Speciale

Tavoli | Francesco M. Cataluccio

20 Maggio 2013

Gli indizi ci sono tutti: il proprietario della scrivania sta scrivendo un libro sull’arte. C’è l’evidenza di una copertina, Venere di Botticelli, ma rivista da Andy Warhol: una della serie di sedici, realizzata negli Anni ‘80.  Il titolo si intravede, in piccolo, La memoria degli Uffizi, un volume intorno alla gran collezione medicea, ma anche una memoria di Firenze “da piccolo”, in gita domenicale nella collezione con mamma e papà, a celebrare una laica cerimonia di famiglia. Foto di infanzia, a sinistra, forniscono possibili scenari memoriali.

 

Si riconoscono anche i segni di passioni slavofile: la pila sulla destra reca in cima un libro capitale dell’iconografia del secolo trascorso: Le porte regali di Pavel Florenskij, ricerca radicalissima sulle radici sacre dell’immagine. In queste pagine magistrali, si trova quella polemica antirinascimentale che Andrej Tarkovskij, come racconta il libro di cui la scrivania fornisce tutte le prove, ribadiva nel corso delle sue visite alla pinacoteca sull’Arno.

 

Il tavolo è collocato vicino a una finestra, da cui entra una luce di taglio, sta al fondo di uno studio, rivestito di libri, fino al soffitto. Lo schermo del computer ne riflette una sezione, come il pomello della sedia del ritratto di Leone X di Raffaello, rimanda tutto il sontuoso microcosmo papale di cui il quadro celebre racconta il fasto. Il proprietario accumula riferimenti, immagini, ritagli e prende appunti su un quaderno cecoviano: si intravedono anche gli strumenti per il rito della pausa.
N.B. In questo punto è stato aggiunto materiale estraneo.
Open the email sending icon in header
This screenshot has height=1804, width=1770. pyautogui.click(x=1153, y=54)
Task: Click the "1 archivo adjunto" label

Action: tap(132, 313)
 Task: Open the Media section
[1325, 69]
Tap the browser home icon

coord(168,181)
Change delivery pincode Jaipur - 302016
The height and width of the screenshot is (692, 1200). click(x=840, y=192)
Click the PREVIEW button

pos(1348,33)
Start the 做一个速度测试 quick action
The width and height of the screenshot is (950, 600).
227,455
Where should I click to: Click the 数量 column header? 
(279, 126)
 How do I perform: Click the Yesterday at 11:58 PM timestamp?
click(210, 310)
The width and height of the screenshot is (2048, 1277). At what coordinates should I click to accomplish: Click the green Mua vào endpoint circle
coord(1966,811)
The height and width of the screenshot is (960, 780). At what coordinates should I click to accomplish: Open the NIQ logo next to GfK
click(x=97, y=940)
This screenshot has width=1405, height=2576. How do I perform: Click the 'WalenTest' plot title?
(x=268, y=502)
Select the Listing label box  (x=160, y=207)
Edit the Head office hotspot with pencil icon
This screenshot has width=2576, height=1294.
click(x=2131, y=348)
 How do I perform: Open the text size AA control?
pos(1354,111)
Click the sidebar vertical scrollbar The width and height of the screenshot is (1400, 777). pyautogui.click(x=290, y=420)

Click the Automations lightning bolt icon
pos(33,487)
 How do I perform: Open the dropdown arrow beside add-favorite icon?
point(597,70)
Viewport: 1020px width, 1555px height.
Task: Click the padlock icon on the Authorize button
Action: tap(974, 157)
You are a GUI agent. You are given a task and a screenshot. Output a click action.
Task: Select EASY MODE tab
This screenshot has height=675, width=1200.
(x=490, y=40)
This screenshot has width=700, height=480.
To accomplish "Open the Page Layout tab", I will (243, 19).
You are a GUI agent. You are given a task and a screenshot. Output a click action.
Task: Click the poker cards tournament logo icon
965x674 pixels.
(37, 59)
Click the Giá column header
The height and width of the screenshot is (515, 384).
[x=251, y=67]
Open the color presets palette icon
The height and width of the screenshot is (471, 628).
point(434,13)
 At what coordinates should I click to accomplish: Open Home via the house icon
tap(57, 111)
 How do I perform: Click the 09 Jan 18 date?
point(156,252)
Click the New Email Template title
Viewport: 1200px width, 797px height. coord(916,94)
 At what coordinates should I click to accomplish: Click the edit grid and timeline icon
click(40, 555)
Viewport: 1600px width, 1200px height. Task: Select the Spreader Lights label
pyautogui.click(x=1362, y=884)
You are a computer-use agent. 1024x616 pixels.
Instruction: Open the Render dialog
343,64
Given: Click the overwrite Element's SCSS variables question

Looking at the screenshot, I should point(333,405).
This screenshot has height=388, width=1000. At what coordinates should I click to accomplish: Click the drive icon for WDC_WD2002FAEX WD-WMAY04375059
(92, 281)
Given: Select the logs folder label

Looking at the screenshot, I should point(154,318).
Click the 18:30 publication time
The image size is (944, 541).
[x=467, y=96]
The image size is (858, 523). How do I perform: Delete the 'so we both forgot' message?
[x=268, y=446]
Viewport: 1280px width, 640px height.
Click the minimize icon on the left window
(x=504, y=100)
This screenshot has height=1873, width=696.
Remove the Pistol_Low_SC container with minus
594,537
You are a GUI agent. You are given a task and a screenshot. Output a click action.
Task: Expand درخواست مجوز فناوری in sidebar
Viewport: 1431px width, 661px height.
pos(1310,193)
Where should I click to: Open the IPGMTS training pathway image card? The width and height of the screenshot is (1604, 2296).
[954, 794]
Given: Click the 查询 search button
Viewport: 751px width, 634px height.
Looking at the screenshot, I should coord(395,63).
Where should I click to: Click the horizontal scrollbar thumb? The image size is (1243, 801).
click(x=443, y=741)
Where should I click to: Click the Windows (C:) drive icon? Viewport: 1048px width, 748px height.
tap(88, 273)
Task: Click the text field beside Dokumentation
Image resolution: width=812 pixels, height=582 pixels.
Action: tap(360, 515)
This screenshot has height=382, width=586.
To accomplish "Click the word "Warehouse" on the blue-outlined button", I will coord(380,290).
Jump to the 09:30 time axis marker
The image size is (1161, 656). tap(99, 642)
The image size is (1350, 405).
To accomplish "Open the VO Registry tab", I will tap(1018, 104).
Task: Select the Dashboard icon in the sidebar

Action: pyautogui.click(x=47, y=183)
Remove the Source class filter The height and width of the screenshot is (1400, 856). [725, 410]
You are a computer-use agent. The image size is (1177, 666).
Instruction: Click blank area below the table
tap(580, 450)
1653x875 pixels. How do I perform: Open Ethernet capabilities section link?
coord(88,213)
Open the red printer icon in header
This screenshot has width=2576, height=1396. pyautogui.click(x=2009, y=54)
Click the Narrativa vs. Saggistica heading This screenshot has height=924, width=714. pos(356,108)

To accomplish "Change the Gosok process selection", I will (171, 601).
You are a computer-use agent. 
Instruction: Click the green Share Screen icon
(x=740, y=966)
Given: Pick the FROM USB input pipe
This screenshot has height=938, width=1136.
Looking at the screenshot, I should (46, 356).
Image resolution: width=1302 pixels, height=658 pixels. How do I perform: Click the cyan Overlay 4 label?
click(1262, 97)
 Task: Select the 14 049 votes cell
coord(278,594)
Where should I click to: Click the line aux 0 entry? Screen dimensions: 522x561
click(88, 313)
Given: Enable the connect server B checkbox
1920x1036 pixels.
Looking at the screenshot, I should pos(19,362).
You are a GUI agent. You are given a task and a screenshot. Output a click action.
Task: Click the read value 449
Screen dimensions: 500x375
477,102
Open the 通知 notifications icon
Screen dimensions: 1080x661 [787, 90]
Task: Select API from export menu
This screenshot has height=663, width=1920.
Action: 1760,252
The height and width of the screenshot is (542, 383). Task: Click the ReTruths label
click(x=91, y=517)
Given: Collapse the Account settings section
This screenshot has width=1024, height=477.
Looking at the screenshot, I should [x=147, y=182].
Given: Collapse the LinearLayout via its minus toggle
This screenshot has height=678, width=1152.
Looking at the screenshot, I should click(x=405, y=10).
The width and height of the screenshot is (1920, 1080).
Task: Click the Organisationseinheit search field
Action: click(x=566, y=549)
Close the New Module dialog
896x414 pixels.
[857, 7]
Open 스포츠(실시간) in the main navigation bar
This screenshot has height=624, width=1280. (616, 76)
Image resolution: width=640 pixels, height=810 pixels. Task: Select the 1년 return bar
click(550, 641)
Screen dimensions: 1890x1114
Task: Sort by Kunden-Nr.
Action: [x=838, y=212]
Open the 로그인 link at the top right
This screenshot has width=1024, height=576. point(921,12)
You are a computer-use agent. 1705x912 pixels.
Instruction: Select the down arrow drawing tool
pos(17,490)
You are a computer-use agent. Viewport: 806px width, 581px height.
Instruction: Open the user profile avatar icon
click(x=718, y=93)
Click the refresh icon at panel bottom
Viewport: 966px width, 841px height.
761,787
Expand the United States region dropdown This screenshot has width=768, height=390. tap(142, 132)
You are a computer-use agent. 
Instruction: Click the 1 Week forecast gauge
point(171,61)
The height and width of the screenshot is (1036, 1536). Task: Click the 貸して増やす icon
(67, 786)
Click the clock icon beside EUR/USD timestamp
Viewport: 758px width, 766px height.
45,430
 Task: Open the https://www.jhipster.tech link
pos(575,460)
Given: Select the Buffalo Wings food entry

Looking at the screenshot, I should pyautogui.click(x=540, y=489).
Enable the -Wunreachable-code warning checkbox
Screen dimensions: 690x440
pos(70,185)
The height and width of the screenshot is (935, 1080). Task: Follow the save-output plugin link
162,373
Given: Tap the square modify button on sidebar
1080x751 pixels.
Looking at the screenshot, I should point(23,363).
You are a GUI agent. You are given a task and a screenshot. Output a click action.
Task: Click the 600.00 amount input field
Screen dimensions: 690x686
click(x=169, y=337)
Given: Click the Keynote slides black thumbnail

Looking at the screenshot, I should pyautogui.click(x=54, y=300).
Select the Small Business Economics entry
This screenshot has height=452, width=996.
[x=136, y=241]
Pipe, in assortimento, e una scatola di sigari, ovviamente toscani.

 

La sedia, comoda, fa pensare a un signore che fuma, comodamente seduto sulla sedia bianca, che inforca gli occhiali, sistemati come senhal nella parte sinistra della composizione, assediato da volumi, da poppa come da prora. Poi inizia a scrivere e prosegue, tanto, anche se sbaglia, la scrivania è anche piena di confezioni di bianchetto: un segno netto e poi si ricomincia.